Honestly, the most surprising thing to me was that people still use bzr. It looks like Canonical abandoned it back in 2016 [0]. It seems like it was suceeded by breezy [1], at least.

[0] https://en.wikipedia.org/wiki/GNU_Bazaar

[2] https://github.com/breezy-team/breezy

Same URL, different port. The website is at 80(http) or 443(https). Bzr seems to run on 4155.
I successfully cloned the repo using breezy. Did I get punked? It's empty.

    > bzr log
    ------------------------------------------------------------
    revno: 1
    committer: TinyClock <TinyClock@tycho.sytes.net>
    branch nick: TinyClock
    timestamp: Wed 2022-09-07 20:18:32 +0300
    message:
      initial commit

    > bzr clone https://tycho.sytes.net/TinyClock/
    > cd TinyClock
    > bzr checkout
    > ls
    controller.h  LICENSE  Makefile   view.h
    controller.m  main.m   README.md  view.m
Ah! thank you.
The website is openbsd httpd serving the repository.

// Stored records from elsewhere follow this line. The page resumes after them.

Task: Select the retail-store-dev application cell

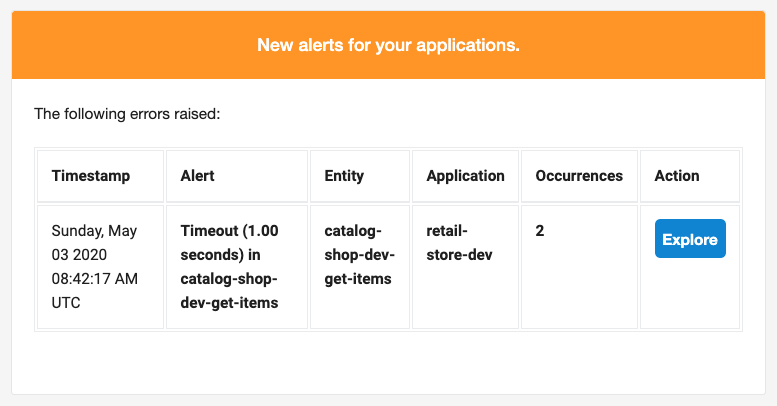Action: [x=465, y=267]
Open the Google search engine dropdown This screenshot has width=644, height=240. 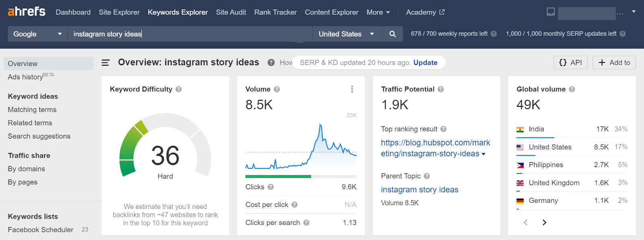tap(37, 34)
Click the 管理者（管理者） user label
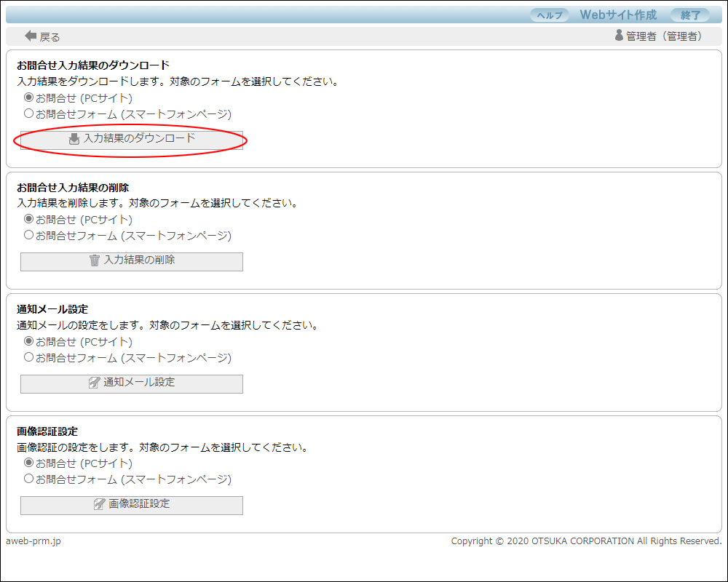 664,36
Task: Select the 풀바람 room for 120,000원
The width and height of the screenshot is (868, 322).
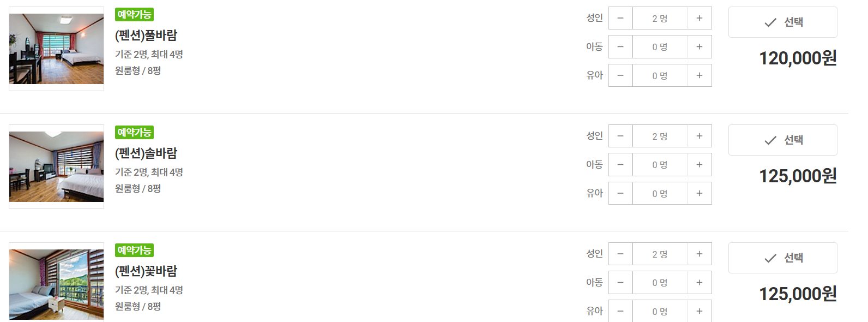Action: (x=783, y=22)
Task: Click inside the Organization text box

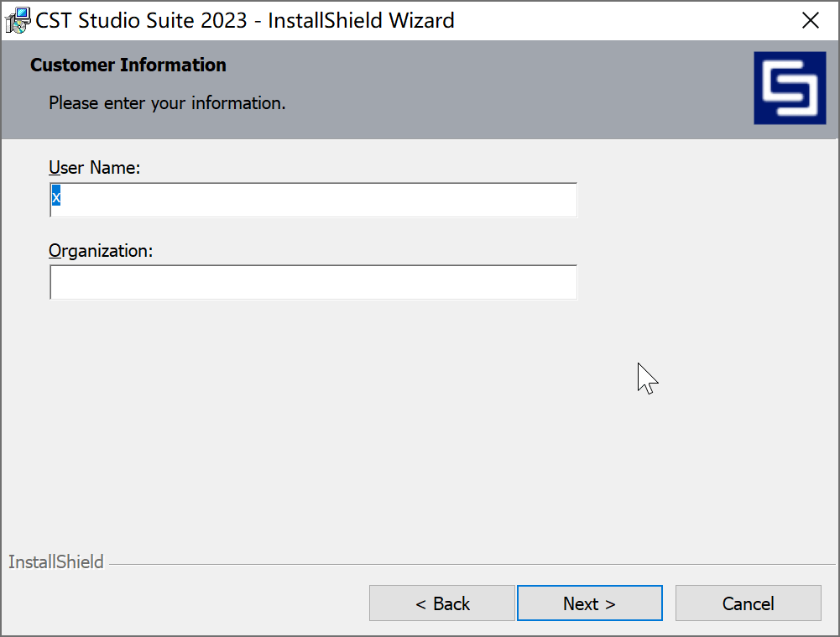Action: 313,282
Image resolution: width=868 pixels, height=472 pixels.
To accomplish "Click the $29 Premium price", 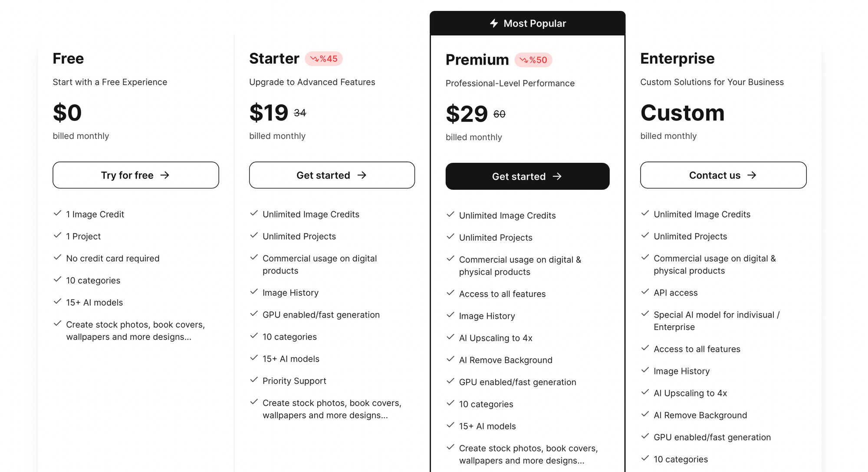I will pyautogui.click(x=467, y=114).
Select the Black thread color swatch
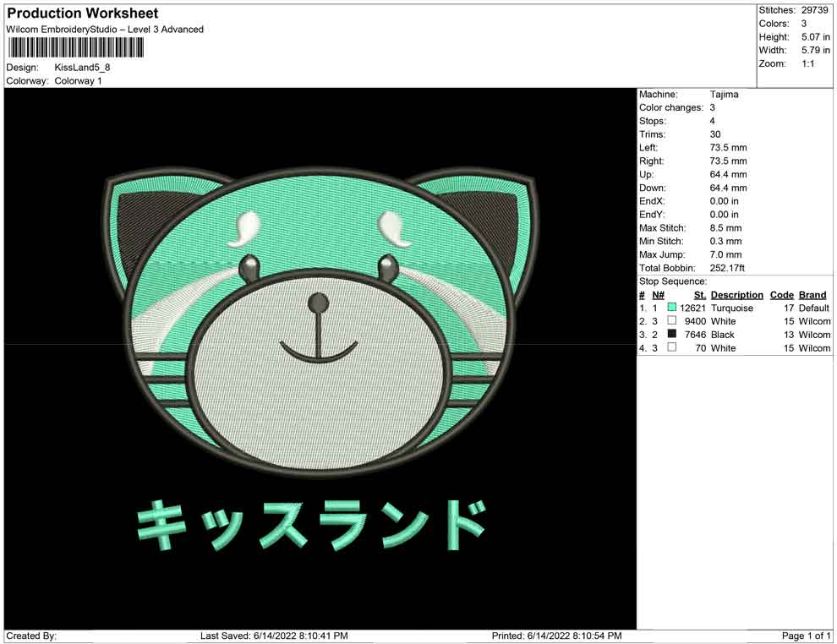The height and width of the screenshot is (644, 837). pyautogui.click(x=672, y=335)
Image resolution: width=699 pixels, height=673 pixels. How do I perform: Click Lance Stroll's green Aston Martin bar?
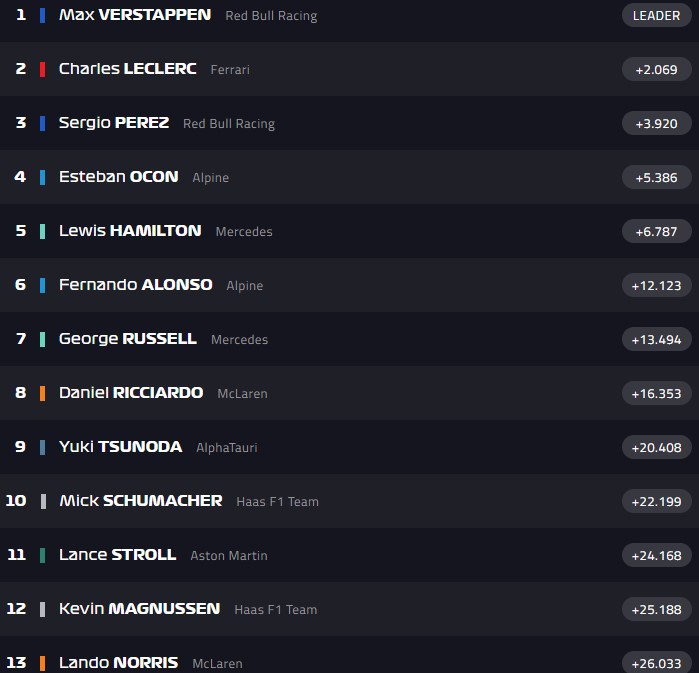point(42,555)
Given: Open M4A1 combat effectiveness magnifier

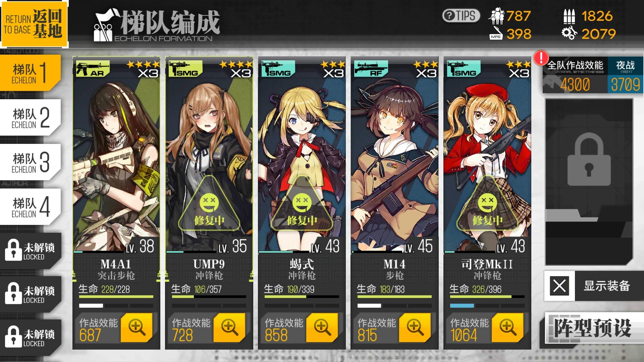Looking at the screenshot, I should (x=137, y=327).
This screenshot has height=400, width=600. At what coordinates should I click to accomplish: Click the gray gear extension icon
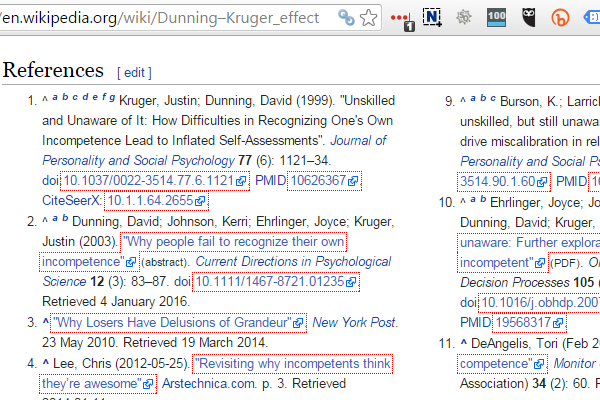tap(464, 17)
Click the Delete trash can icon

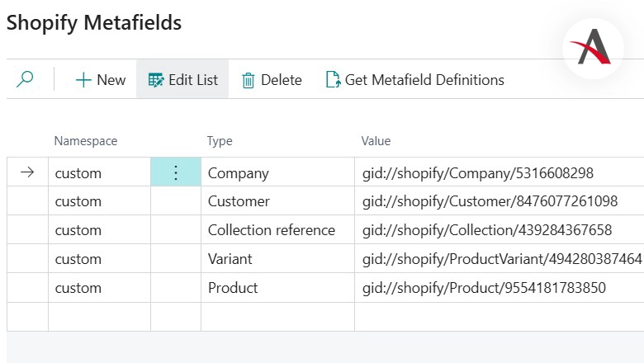(x=248, y=80)
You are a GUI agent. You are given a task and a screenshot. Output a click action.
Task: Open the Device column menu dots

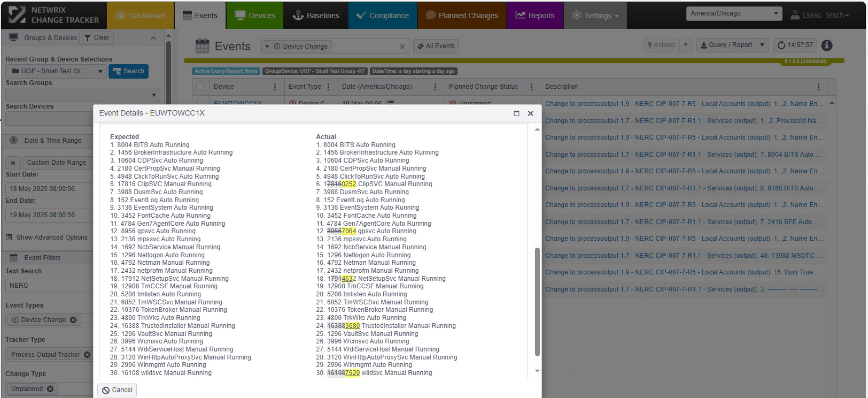pos(275,87)
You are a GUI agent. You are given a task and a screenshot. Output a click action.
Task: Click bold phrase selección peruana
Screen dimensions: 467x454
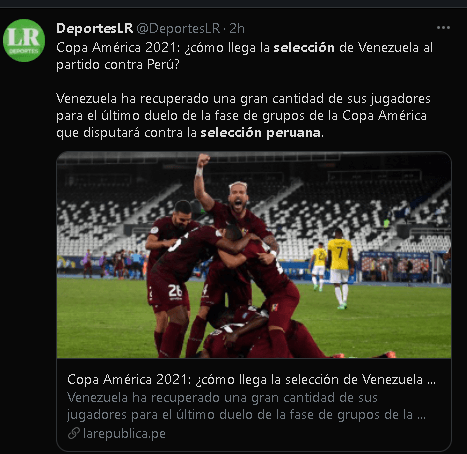click(261, 133)
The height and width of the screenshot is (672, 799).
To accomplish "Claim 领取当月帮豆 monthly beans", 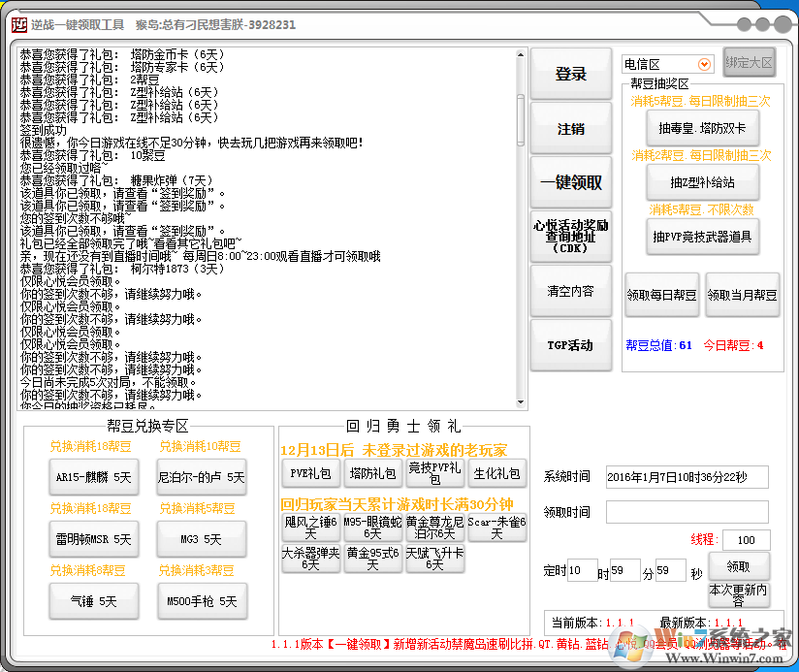I will (743, 293).
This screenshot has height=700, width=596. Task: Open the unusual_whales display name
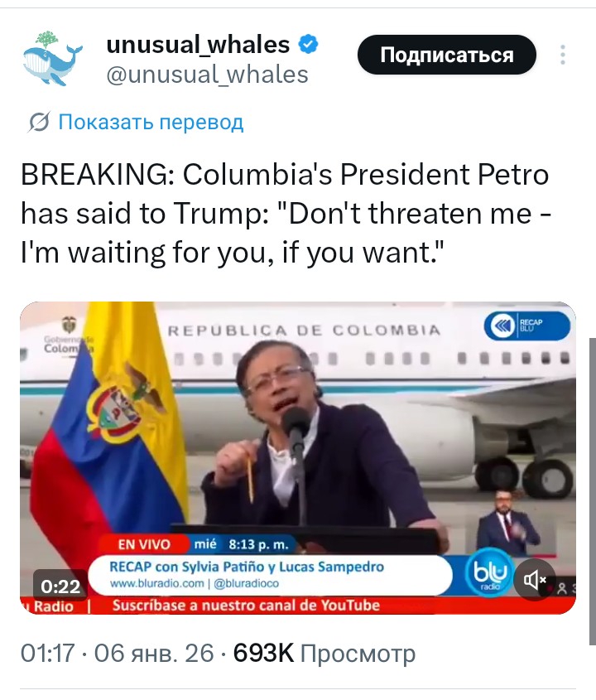(x=198, y=45)
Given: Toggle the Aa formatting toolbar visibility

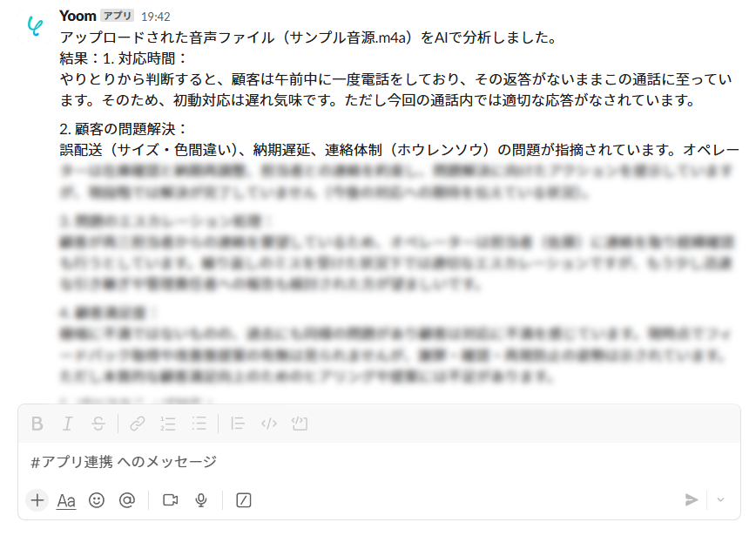Looking at the screenshot, I should [x=66, y=501].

https://tycho.sytes.net/TinyClock/README.md

The Makefile creates index.html from README.md (and also TinyClock.dmg)

Same as `git clone <repo>` - it downloads a local copy of the repo into a folder called ./TinyClock, which it will create if it doesn't exist.
One (IMO reasonable) objection/confusion might be that the the repo URL is the exact same as the web page, i.e. the actual posted article.

When coming from git/Mercurial/subversion etc as I do, it is at least mildly weird that the Bazaar repo address is the same as the address of a web document. The two objects are not (at least in my world) the same, so why should they share URIs?

Edit: deduped.

Because sending different content based on the content-type the user-agent asks for, e.g. with the "Accept:" header, has explicitly been part of the HTTP spec since version 1.1 in 1997?

https://datatracker.ietf.org/doc/html/rfc2068#section-12

https://datatracker.ietf.org/doc/html/rfc2068#section-14.1

See also https://developer.mozilla.org/en-US/docs/Web/HTTP/Content_ne...

(FWIW - I don't know if that's how `bzr` does this, but it might, and the concept is 25 years old now.)

Edit: s/different content/different representations of the same resource/

True of course, didn't think about that. I'm not a web developer. :) Still think it's weird and kind of against my feeling for the spirit of a URI, but that's just me. Thanks.
You can git clone normal GitHub URLs without the .git at the end too.